The AIOps/MLOps leaders in this space have already built their AI platforms with Interoperability in mind so changing models is as simple as changing the API calls — there are plenty of examples of this being done well: AWS did this with Bedrock, IBM have done it with WatsonX, Dataiku are doing this with LLM Mesh, we at TitanML have done this with the Titan Takeoff Inference Server for self-hosted models.

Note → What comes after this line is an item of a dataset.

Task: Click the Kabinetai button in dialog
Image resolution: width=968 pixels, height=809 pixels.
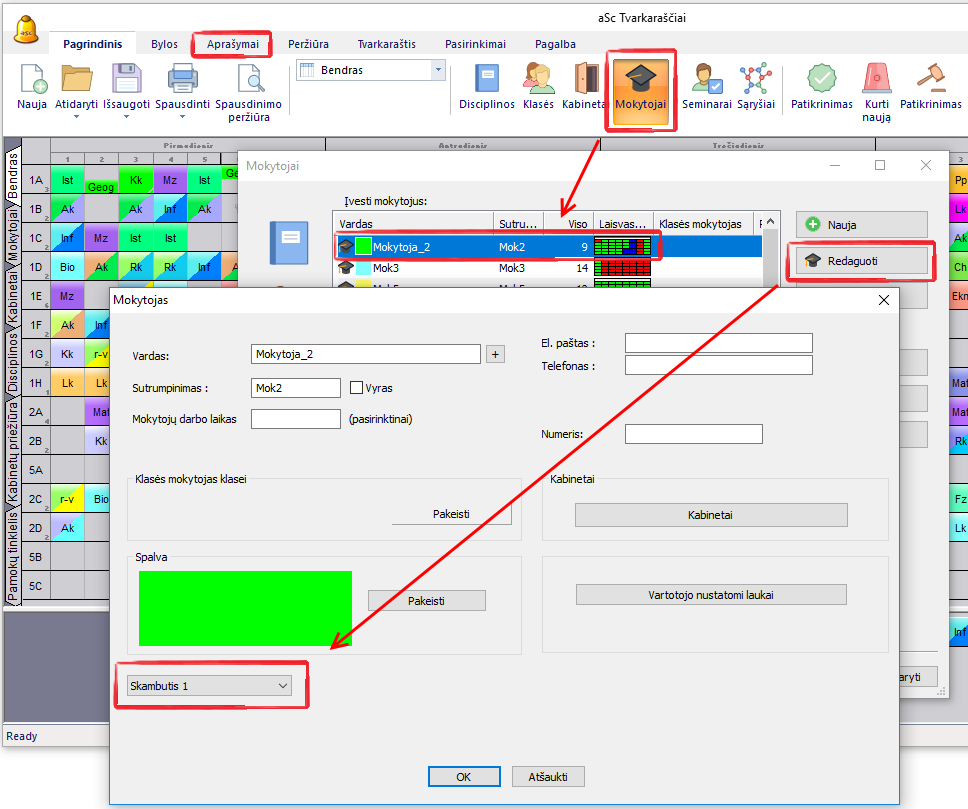Action: (x=711, y=515)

Build with trusted partners while avoiding vendor lock-in
If you are going to build with API based models instead of using open-source / self-hosted models, then be sure that you use them with a trusted 3rd party rather than using the API itself. When OpenAI went down the equivalent Azure OpenAIs stayed up because Azure owned that infrastructure. Additionally, when it comes to privacy and data security, using these models through third parties provides additional promises that aren’t given when dealing with the AI creator itself.
Own your applications
AI is too important for the future of our businesses for us to give over control to 3rd parties. Until recently, self-hosting LLMs has been too operationally expensive and difficult to be reasonably done at scale. This has changed. Open-source models are better than ever (and improving rapidly) — making it easy to build high quality applications. The infrastructure to host these models in VPC or on-prem has been solved — so deploying them to production at scale is easier than ever. It used to be that self-hosting took months per project and required incredibly powerful GPUs — that is no longer the case with inference infrastructure solutions like the TitanML Takeoff Inference Server. Open-source models and self-hosting models is a good horse to bet on, especially if built in a way that is interoperable with the latest model advancements. Self-hosting improving rapidly and it is the best way to insulate yourself from the madness going on in Silicon Valley.
So…
This weekend’s events are a stark reminder of the fragility and unpredictability inherent in the rapidly evolving AI industry. Enterprises looking to build a robust AI strategy must be aware of this and build accordingly. If enterprises want to insulate themselves from the growing pains in the industry while reaping the benefits of AI they must prioritise interoperability and build up the capabilities to fully own their AI applications.